I realized that I cannot rotate the tires on my car as the wheels while being 20 inches are 9 inches wide in the front and 9.5 inches in the rear. They have 265x45x20 load range 108 in the front and 275x45x20 load range 110 in the rear. I was thinking about getting some 9.5 wide rims and using them for the front and having all the tires 275x45x20. I would probably lose some range. Can you think of any other issues? I could get some 9.0 wide and put the 265x45x20 all the way around as well. This way I can rotate like traditional setups. What do you think?
I believe the offset is different too, between the front and rear. If you have a good alignment and the tires are wearing evenly, there is no need to rotate them. Personally, I would not change away from the factory recommendations and risk degraded performance or damage. When I last asked Tesla about rotation, they took a look at my tires and said "your tires are very evenly worn, there is no need to rotate them."
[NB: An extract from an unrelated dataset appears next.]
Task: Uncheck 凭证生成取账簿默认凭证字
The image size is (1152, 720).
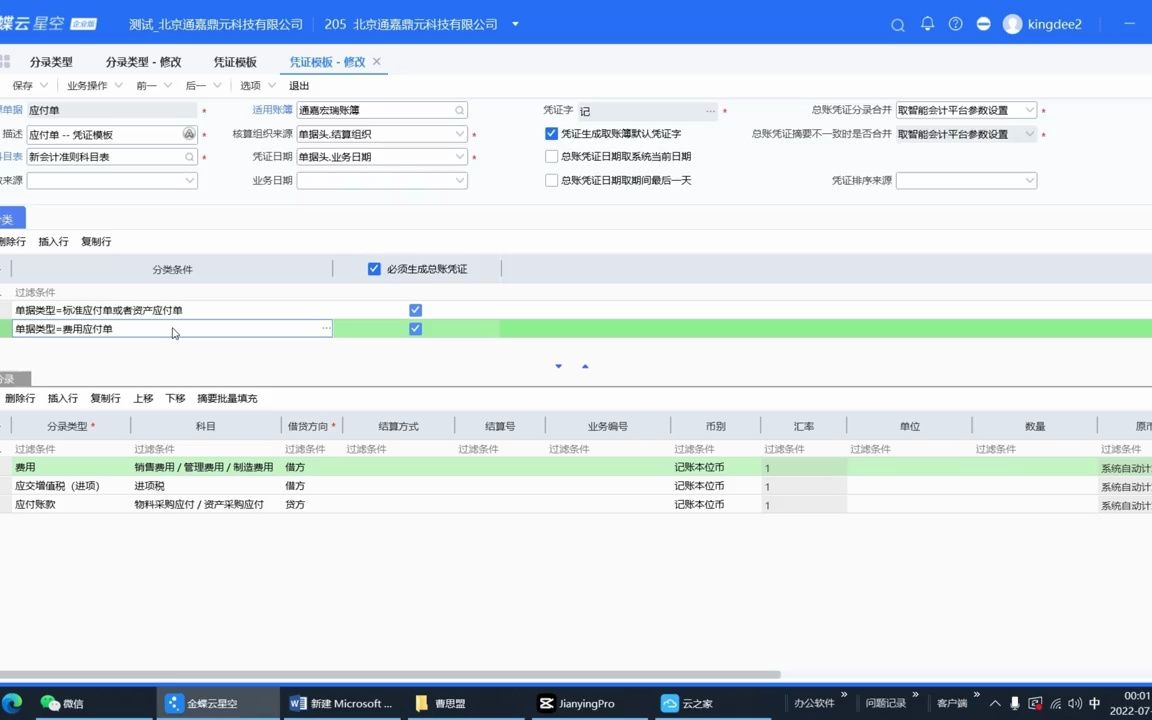Action: click(552, 133)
I generally do not rotate tires on any car that I have. But I do make sure the wheel alignment is spot on.
 
I agree, thus far I have not visually seen evidence if excessive wear on the inside rears. The offset is 35 for the front and 40 for the rears. I don’t think there would be a clearance issue with either wheel. The easiest thing would be to try a rear on the front and a front on the rear.

I am concerned because of the shutter issue associated with the model X. If you drive the car with the suspension set at high or near the high level then the U-Joints in the front will wear and then you will experience wheel shutter during acceleration. That is an expensive repair out of warranty.

So Tesla recommends you keep the car on low. The rear is maxed out on camber so the insides of the rear wheels tires wears excessively At the low settings. I had a 92 NSX that use to wear out rear tires at 7000 miles. The fix was to adjust the camber which was possible on that car. Not so with the Model X. I think the same for Model S, but not sure.